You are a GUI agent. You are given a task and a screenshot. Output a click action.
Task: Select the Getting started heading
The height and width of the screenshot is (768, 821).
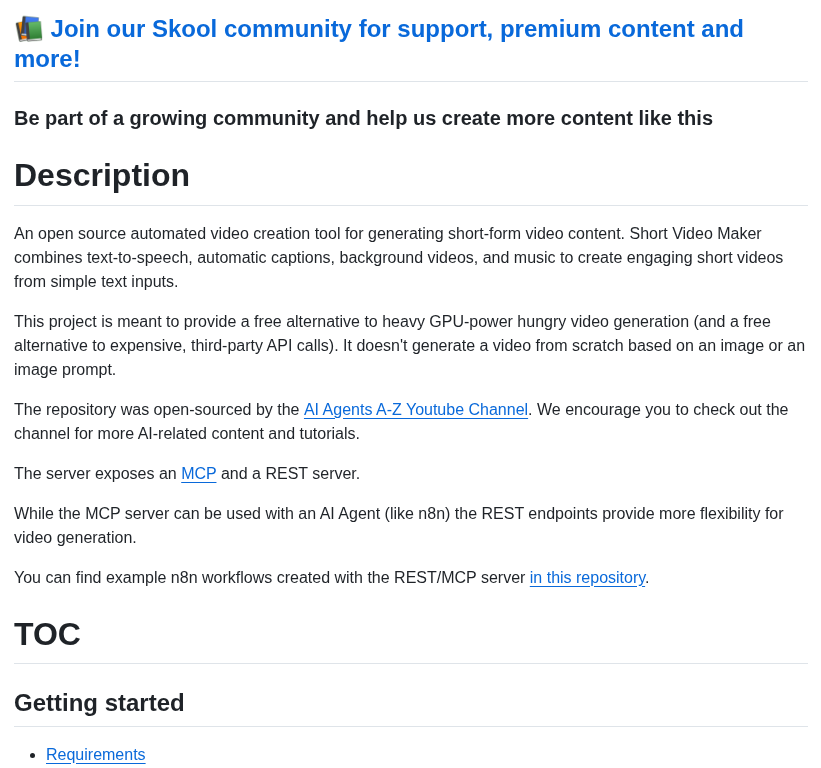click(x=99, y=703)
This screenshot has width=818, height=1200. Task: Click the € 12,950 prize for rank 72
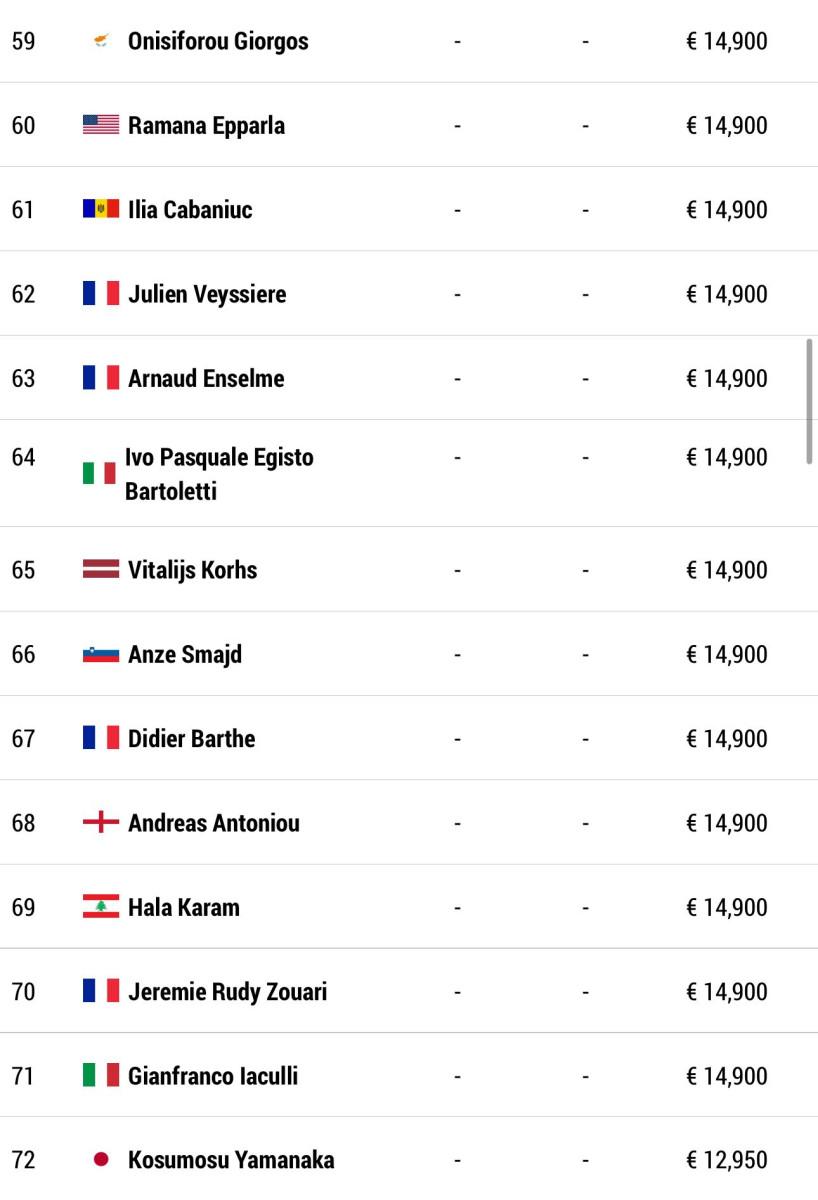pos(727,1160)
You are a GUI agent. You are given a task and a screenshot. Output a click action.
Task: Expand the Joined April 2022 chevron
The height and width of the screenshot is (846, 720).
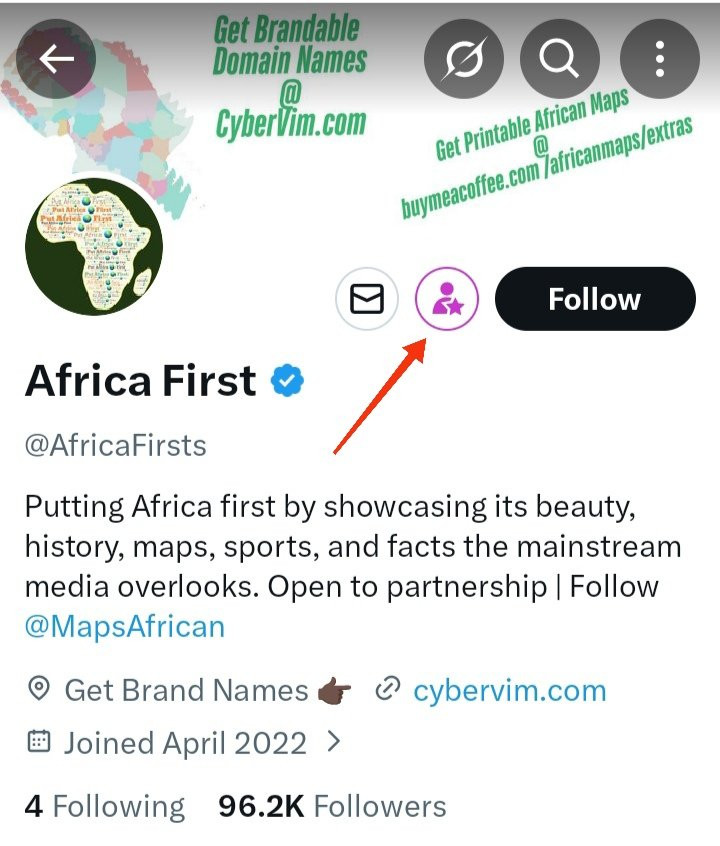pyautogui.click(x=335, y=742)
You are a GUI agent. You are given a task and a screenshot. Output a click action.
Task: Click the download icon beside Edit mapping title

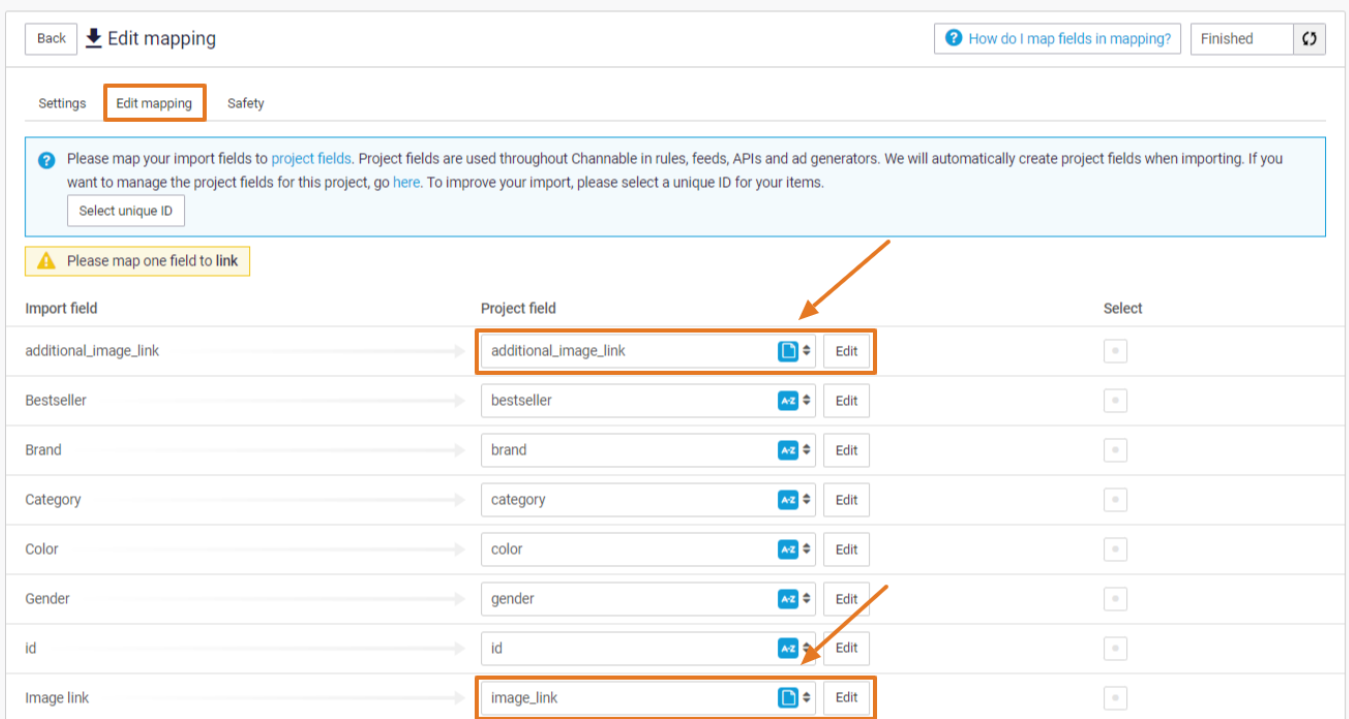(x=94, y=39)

_ _ _ _

## Exercise description
Could you write out the whole listing exactly, dropping the pictures?

## Written solution
You are a GUI agent. You are given a task and a screenshot. Output a click action.
Task: Select the Getting started heading
The height and width of the screenshot is (768, 821).
click(x=99, y=703)
This screenshot has width=818, height=1200. Task: Click the € 12,950 prize for rank 72
pos(727,1160)
You are a GUI agent. You are given a task and a screenshot. Output a click action.
Task: Expand the Joined April 2022 chevron
The height and width of the screenshot is (846, 720).
pyautogui.click(x=335, y=742)
You are a GUI agent. You are given a task and a screenshot. Output a click action.
Task: Click the download icon beside Edit mapping title

(x=94, y=39)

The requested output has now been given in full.